Telephones enabled people to control others at a distance: Britain
oversaw their colonies, and Industrialists were able to manage their
factories and suppliers at a distance if necessary. Today the telephone
is still used for those purposes, as is the Internet, but both are
also used for personal communications. What started as a relatively
expensive business tool has, through mass marketing and the consequent
fall in price, become also a tool for personal use.
There were early
experiments with using telephone for other purposes: in Hungary
in the 1890's telephone was used as a radio is today: for mass broadcasts
of music: it was dubbed 'the pleasurephone'. The problem this incurred
was that the sound transmission was of poor quality. How technologies
come to be used is affected both by their efficiency at the task
and also by the surrounding culture. For example, radio transmission
was originally developed to be used as long distance telegraphy,
i.e. as one to one interactive communication, especially as ship
to shore communication.

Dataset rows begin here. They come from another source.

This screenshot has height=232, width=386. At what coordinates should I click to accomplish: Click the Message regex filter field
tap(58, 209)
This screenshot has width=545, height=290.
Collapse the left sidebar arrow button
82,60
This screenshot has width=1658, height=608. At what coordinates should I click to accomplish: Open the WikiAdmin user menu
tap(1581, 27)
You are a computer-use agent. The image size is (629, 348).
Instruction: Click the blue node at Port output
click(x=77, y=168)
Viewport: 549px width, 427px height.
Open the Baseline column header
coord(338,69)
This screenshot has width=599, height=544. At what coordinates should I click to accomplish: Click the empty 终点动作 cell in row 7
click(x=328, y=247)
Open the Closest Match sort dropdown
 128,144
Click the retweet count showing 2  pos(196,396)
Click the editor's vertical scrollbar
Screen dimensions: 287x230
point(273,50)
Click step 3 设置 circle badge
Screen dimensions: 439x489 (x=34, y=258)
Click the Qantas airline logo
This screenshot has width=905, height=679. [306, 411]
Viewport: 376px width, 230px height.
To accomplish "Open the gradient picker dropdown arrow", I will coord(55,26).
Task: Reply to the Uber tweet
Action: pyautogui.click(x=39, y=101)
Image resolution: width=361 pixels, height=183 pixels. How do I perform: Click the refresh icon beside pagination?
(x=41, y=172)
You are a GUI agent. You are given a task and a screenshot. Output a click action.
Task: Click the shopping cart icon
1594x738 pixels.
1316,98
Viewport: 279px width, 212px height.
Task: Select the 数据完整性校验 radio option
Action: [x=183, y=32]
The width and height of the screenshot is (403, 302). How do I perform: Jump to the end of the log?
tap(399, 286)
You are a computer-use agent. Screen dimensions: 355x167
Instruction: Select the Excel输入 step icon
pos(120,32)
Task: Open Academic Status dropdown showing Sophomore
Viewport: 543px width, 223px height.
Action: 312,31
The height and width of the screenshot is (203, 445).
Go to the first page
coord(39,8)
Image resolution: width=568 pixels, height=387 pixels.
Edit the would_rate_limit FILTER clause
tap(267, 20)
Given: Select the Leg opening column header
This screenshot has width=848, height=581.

It was only later used as one to many passive
communication, developing through hobbyists building their own radio
sets and then commercial stations being established by advertisers.
Similarly early experiments such as the one above were made in different
applications of the telephone. Today the internet is being used
not only for interactive communications, both one to one and one
to many, but it is also being used for real time broadcasting of
sound and vision.
The telephone
was used primarily for business purposes because that was seen as
the most likely way that telephone companies could make a profit.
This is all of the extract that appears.